Juan Manuel Cat
- Full name: Juan Manuel Cat Piccardo
- Date of birth: 6 September 1996 (age 28)
- Place of birth: Montevideo, Uruguay
- Height: 175 cm (5 ft 9 in)
- Weight: 83 kg (183 lb)
- School: The British Schools of Montevideo

Rugby union career
- Position(s): Fly-half, Outside Centre
- Current team: Peñarol

Senior career
- Years: Team / Apps / (Points)
- 2020−: CUBA /  / ()
- Correct as of 24 September 2019

International career
- Years: Team / Apps / (Points)
- 2016–present: Uruguay / 34 / (63)
- Correct as of 3 October 2019

= Juan Manuel Cat =

Uruguayan rugby union player

Juan Manuel Cat Piccardo (born 6 September 1996) is a Uruguayan rugby union player who generally plays as a fly-half represents Uruguay internationally.

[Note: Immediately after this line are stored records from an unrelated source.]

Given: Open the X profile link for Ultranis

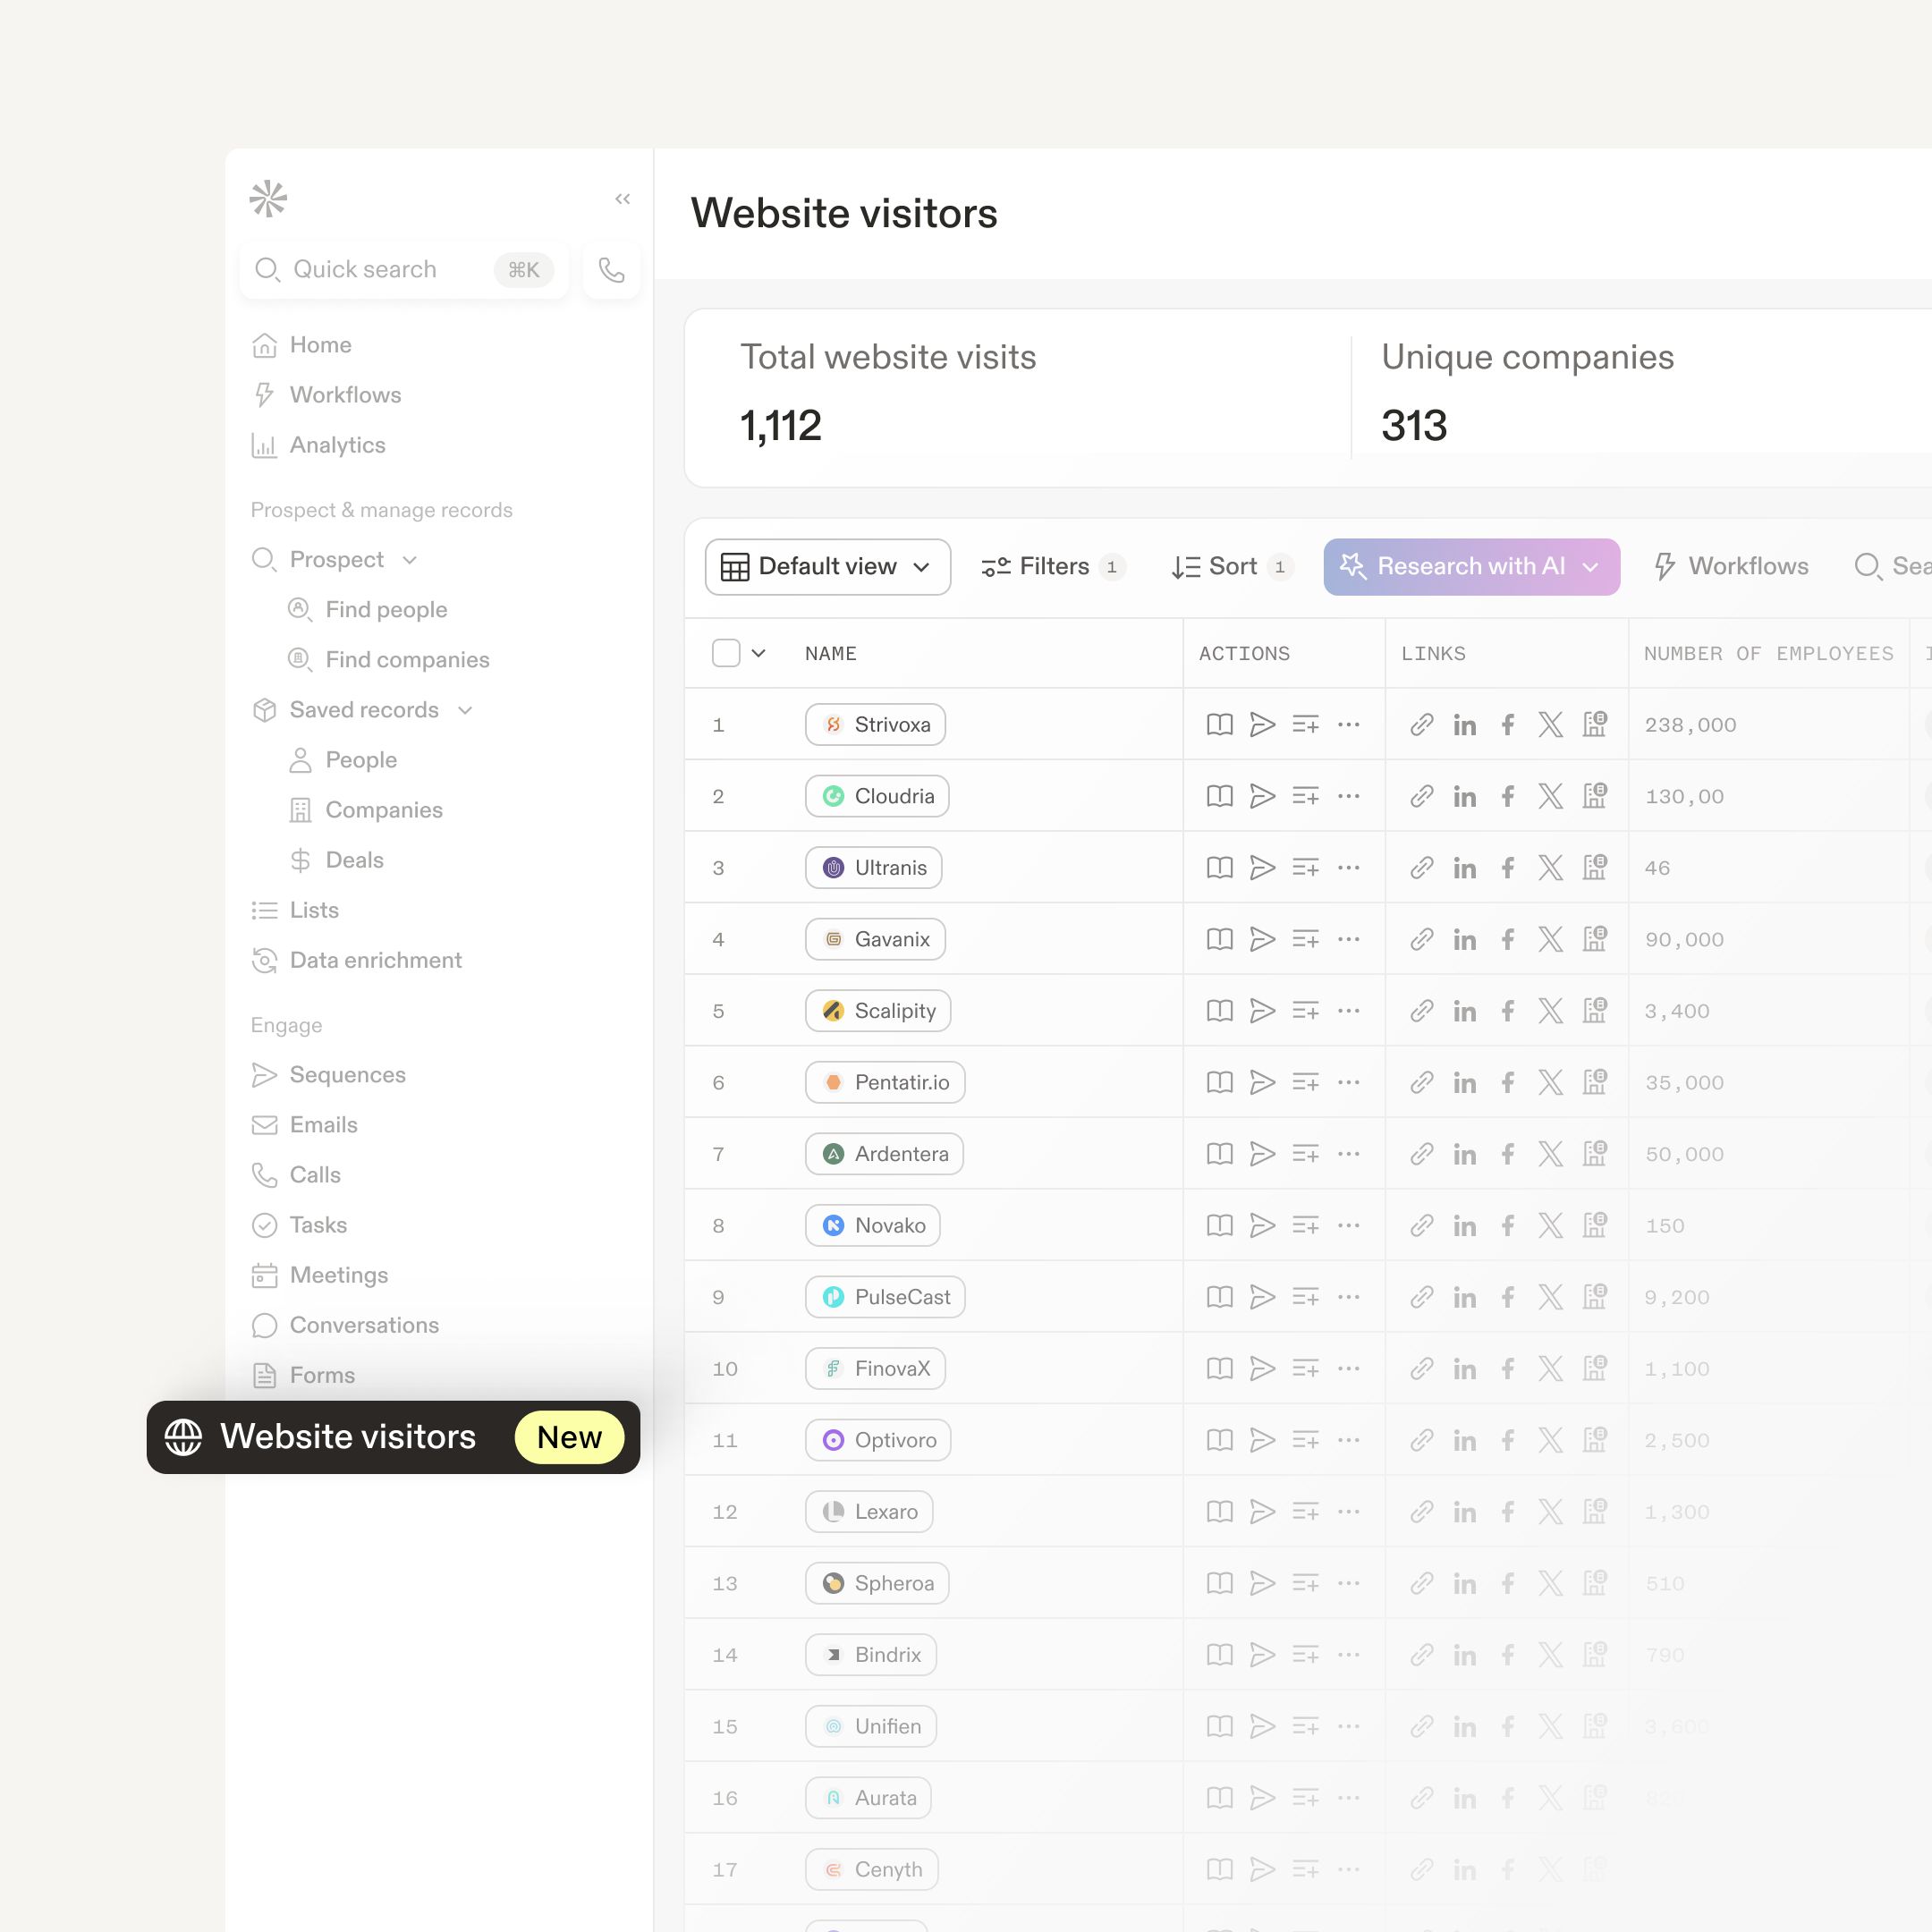Looking at the screenshot, I should coord(1551,867).
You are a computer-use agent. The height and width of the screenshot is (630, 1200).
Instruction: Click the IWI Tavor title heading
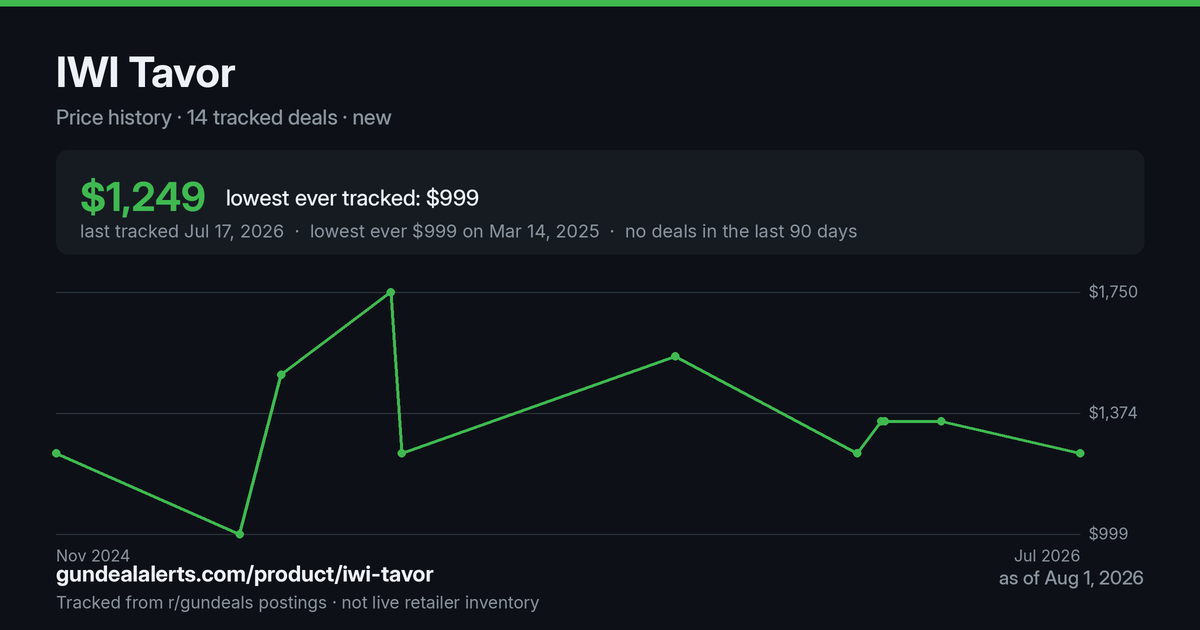tap(146, 73)
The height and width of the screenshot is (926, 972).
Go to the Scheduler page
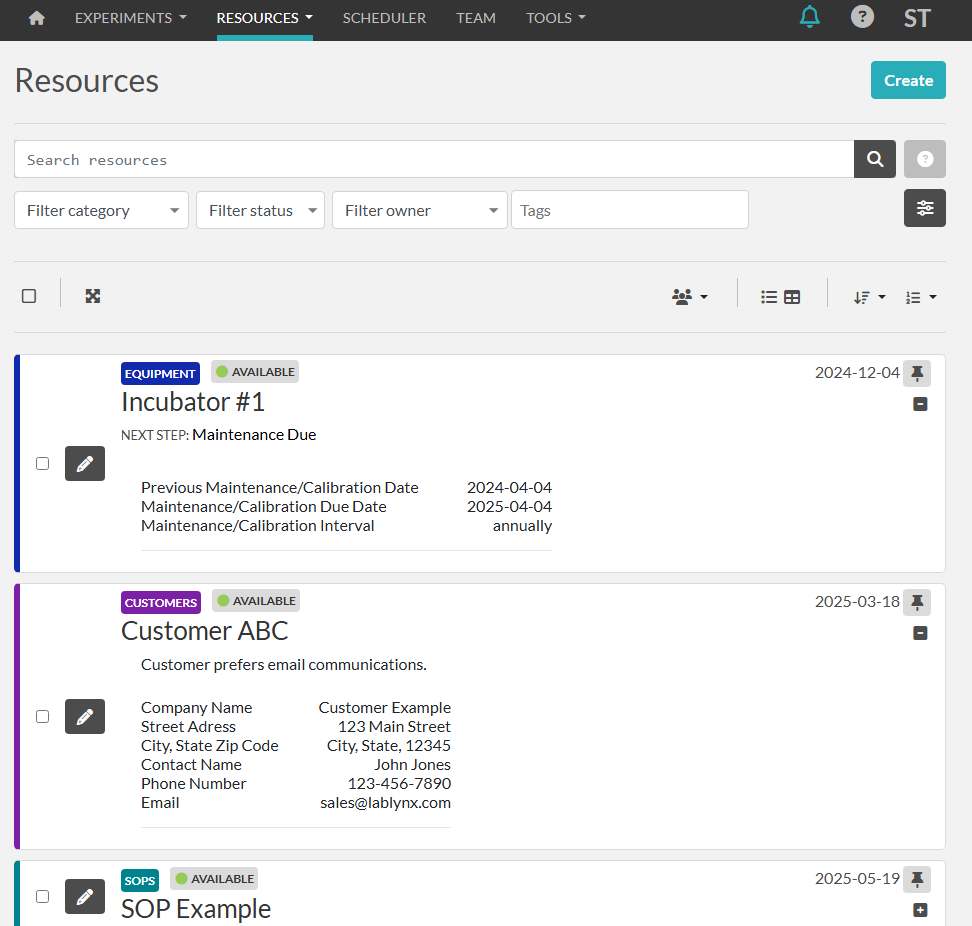coord(384,18)
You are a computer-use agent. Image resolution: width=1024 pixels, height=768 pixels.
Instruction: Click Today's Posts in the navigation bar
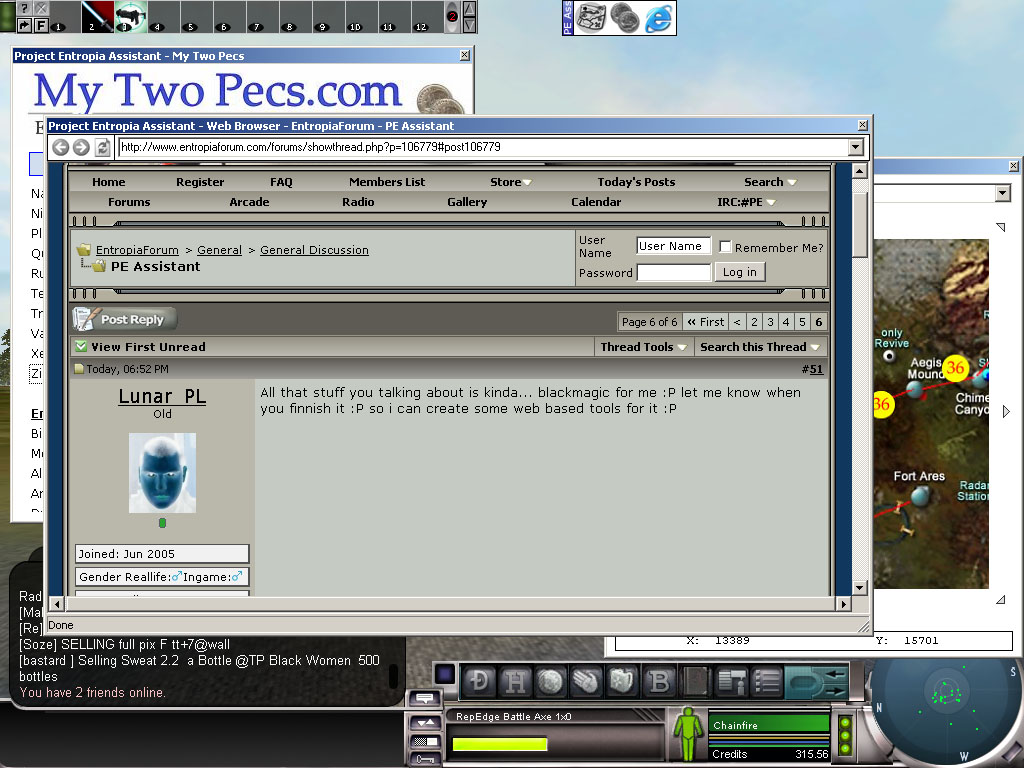pos(636,182)
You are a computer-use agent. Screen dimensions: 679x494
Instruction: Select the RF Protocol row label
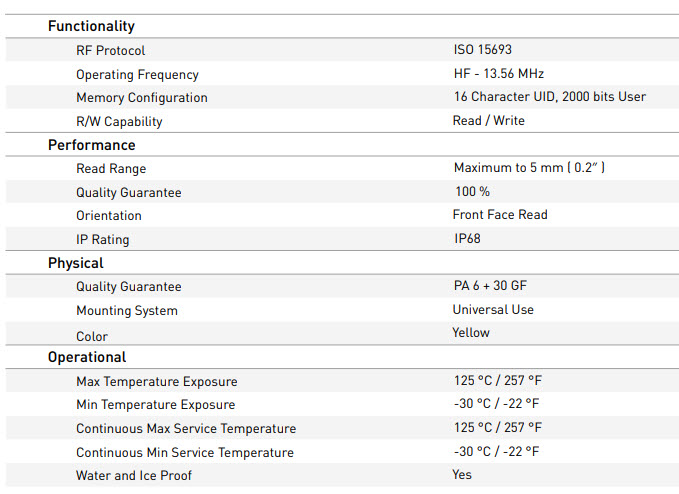pyautogui.click(x=111, y=51)
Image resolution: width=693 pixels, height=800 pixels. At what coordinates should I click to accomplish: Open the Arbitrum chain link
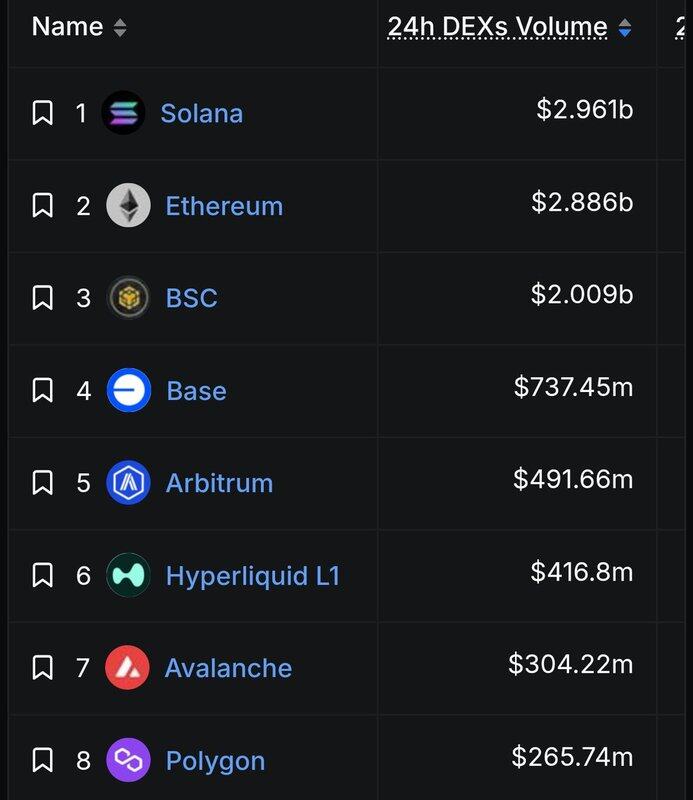[x=219, y=483]

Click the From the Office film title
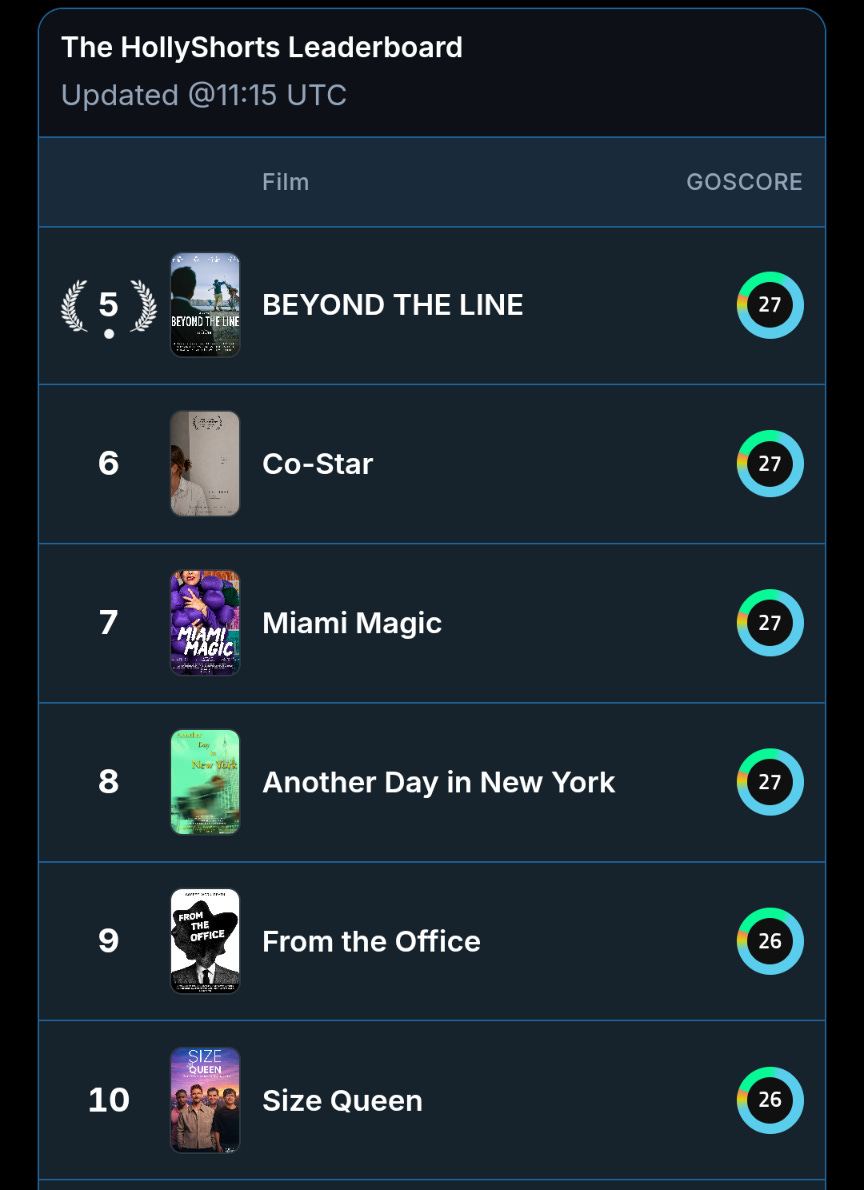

Actually Juan Manuel is playing at CUBA(Club Universitario de Buenos Aires).He was included in the Uruguayan squad for the 2019 Rugby World Cup which was held in Japan for the first time and also marked his first World Cup appearance.

== Career ==
He made his international debut for Uruguay against Germany on 12 November 2016.